My kids are grown, their lovely lives are never stable, but reliable.
So my words of wisdom?
Geneva would say, Dirt is stable, it will be there for you tomorrow to clean. Your worries will answer themselves. What is your vision, dear? What are you doing for yourself in this precious day? What did you see? Do you see those clouds? Hmm, I ‘ve never seen those before. 
The sky that day was blue, like cornflower, but more brilliant, clouds white, like lace. Figures appeared in the sky clouds for dreaming. We decided one was a woman on a horse, her gowns streaming as she rode.
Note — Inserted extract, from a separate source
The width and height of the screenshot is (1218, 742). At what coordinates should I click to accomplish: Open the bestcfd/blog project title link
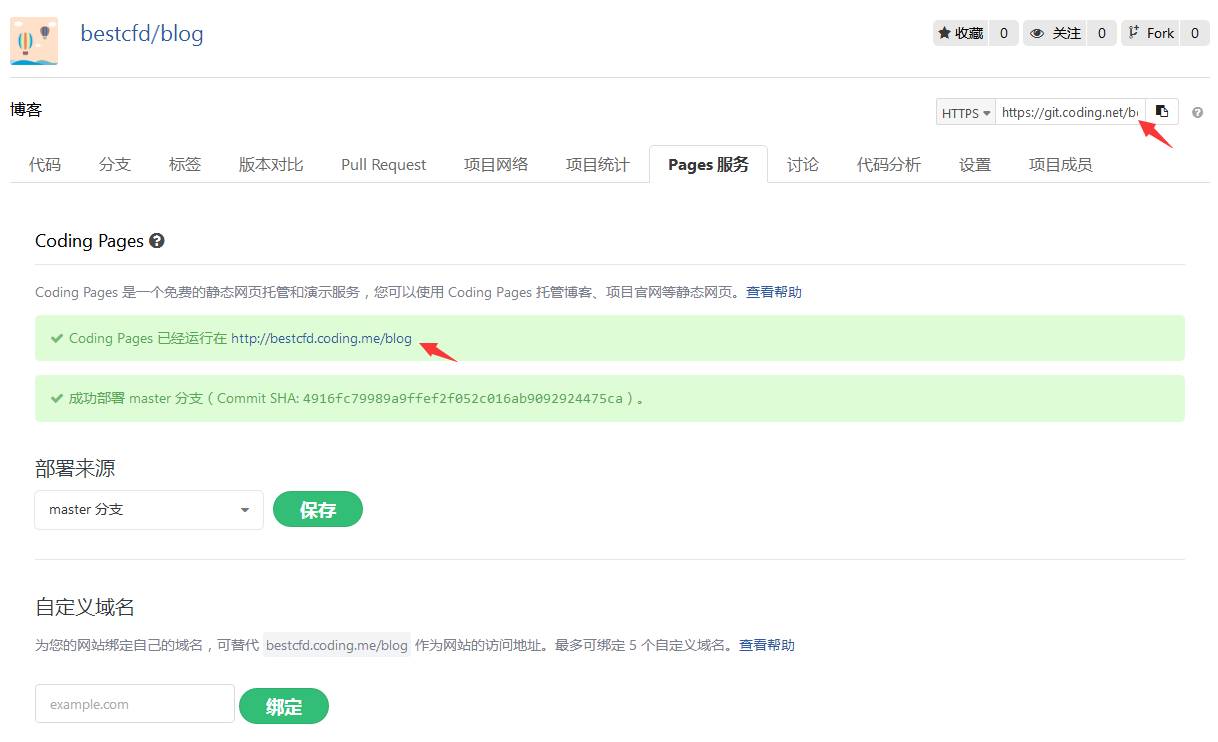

So I would love to tell my mother, Today I saw and smelled cherry and apple blossoms after the longest drought ever, here in the high desert. Even without water they bloomed. I want to make them into an embroidered silk scarf to cover us when we all get scared at night. I have a scarf you left for me to work upon. I promise to choose the finest, most beautiful of all the treasures you left for me and let the hardships fall to the ground. A cloud one day, a rose the next. Sleep easy now, Mama, I know what you said. I know what you meant. I’ll send my scarf up into the clouds, like a kite, for you to see. Will you puzzle the shape of it out up there in heaven? A heart with wings?  I promise to revel in this day, as much as my life allows, and let the dirt wait for tomorrow.”